In this paper, we propose a machine learning-based method, CS optimized BP neural network model for power transformer fault diagnosis. This algorithm can adjust the search step of solution space adaptively to find a better global optimal solution, and the fitness value of each solution is utilized to build the mutation probability to avoid local convergence. In addition, the MCS enhances the exploitation capacity and convergence rate. We conducted the experiments to validate the developed models by using 109 sets of real-world data collected from power transformers. Compared with other algorithms, experimental results show that the MCS method we developed outperformed other methods and can converge to the optimal solution for most test cases.

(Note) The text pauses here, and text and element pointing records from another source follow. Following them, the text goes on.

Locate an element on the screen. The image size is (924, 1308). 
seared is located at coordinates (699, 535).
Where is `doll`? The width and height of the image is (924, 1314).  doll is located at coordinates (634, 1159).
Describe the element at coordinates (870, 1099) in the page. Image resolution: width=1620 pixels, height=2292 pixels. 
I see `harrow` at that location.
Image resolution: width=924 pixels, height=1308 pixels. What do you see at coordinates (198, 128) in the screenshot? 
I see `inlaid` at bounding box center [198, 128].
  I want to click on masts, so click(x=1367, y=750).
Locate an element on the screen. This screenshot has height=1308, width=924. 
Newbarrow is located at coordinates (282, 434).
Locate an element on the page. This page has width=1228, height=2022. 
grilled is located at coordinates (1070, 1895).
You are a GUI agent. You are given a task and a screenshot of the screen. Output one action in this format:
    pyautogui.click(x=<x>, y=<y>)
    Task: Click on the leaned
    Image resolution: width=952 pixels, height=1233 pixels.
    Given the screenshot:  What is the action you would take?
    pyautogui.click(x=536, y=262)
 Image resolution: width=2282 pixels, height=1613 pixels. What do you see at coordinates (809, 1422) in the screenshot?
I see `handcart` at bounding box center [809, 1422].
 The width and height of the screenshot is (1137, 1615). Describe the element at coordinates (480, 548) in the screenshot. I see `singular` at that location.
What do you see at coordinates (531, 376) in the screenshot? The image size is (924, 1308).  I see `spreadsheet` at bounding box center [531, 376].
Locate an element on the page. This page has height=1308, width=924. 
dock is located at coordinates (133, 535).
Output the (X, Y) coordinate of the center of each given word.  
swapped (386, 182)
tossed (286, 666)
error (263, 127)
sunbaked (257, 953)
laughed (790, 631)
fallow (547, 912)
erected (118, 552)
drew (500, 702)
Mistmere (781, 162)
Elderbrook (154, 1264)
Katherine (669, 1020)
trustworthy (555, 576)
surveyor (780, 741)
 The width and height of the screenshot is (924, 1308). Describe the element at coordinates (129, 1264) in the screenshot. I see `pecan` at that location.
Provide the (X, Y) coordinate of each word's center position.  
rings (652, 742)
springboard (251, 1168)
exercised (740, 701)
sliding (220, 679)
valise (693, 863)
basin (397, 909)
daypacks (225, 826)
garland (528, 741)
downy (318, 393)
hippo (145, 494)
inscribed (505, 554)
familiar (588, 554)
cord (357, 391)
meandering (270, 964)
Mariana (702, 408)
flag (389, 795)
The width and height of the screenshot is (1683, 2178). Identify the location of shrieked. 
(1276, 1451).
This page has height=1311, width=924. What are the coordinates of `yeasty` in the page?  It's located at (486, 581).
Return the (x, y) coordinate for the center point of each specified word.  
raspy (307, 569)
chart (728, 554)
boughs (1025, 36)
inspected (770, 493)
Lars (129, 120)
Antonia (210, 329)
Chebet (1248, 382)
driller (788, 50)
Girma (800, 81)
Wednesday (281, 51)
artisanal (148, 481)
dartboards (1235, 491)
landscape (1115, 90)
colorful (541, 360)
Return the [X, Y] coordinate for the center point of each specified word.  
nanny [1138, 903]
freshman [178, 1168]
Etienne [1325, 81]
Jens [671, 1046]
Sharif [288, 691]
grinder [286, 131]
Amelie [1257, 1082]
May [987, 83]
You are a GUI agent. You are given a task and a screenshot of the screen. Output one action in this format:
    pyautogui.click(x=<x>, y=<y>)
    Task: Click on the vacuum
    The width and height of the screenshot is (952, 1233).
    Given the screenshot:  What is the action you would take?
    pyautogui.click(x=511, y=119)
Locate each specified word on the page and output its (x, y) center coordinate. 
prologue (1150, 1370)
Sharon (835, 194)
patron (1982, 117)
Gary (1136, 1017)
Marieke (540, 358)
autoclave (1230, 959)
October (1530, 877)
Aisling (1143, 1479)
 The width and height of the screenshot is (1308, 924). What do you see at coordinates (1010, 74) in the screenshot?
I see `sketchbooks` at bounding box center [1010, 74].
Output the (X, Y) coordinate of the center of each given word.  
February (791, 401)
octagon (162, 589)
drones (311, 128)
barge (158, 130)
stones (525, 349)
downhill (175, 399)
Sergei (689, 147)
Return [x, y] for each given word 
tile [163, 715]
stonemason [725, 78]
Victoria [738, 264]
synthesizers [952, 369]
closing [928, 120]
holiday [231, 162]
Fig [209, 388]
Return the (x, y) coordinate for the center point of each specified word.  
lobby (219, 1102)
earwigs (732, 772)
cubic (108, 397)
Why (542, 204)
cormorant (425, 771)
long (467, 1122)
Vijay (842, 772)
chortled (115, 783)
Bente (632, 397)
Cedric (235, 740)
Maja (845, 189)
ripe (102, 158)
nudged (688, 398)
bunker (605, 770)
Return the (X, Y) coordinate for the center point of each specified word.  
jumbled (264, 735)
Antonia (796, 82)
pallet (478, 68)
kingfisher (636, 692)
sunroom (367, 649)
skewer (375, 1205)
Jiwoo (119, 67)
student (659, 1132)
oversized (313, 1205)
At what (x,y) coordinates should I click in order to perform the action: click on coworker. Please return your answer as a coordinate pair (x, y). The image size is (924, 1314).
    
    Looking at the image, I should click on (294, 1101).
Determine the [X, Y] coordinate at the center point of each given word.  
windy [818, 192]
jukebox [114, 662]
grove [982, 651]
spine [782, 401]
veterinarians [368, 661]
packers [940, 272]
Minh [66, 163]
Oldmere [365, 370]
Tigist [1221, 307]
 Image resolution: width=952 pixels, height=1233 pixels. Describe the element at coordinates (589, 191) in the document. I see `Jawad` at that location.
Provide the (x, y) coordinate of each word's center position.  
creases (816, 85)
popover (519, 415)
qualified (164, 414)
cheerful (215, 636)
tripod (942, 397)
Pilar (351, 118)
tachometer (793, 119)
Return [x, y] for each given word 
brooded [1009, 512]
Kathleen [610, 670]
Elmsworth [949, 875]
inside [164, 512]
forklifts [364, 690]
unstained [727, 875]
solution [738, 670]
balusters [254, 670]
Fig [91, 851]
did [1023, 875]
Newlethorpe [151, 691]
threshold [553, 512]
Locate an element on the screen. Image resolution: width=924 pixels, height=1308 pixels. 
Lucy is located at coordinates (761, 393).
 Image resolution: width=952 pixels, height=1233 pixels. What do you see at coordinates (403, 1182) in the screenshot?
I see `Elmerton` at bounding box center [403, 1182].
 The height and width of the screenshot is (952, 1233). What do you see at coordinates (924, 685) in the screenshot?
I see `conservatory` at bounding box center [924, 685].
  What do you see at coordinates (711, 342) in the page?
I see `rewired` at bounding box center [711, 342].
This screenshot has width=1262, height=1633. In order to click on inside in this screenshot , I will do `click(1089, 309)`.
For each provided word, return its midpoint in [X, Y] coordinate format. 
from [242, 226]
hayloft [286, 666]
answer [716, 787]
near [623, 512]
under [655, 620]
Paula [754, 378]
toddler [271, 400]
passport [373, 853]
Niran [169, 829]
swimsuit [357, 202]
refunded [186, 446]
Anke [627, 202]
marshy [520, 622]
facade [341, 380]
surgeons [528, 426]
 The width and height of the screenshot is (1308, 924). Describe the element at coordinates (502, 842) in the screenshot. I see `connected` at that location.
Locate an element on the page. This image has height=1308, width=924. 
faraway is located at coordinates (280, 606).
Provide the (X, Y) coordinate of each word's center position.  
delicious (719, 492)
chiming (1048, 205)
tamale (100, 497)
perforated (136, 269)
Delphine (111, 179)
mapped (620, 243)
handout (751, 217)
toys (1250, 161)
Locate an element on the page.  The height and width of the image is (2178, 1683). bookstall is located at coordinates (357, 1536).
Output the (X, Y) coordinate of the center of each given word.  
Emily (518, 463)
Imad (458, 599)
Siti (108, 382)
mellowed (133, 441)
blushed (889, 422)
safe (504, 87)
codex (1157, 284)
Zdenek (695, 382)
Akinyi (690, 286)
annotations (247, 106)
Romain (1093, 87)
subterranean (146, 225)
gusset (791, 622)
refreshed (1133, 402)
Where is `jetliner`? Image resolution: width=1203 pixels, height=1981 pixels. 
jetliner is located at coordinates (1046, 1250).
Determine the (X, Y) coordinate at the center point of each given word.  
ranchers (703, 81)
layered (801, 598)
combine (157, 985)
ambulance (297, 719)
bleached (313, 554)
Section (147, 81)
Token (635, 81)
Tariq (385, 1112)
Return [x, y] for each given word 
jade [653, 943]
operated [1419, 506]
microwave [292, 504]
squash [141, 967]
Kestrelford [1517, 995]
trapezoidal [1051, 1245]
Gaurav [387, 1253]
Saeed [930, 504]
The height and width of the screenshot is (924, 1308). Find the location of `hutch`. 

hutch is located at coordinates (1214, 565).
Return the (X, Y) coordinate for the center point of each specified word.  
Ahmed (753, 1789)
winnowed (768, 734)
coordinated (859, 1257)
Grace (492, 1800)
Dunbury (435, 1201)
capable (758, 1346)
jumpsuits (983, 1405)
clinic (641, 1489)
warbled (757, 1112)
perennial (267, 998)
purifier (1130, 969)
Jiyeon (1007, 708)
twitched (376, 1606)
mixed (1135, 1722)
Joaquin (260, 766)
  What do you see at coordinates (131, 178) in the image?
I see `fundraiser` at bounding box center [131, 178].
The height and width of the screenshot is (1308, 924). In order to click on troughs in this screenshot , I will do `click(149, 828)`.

To validate the machine learning-based models or methods for fault diagnosis, more extensive experiments and more advanced metrics and evaluation tools are in high demand. This will be our future work. We will continue to enhance the performance of the algorithms and models and evaluate the performance of the models under different circumstances of the error rate and operating efficiency, using other evaluation tools and metrics.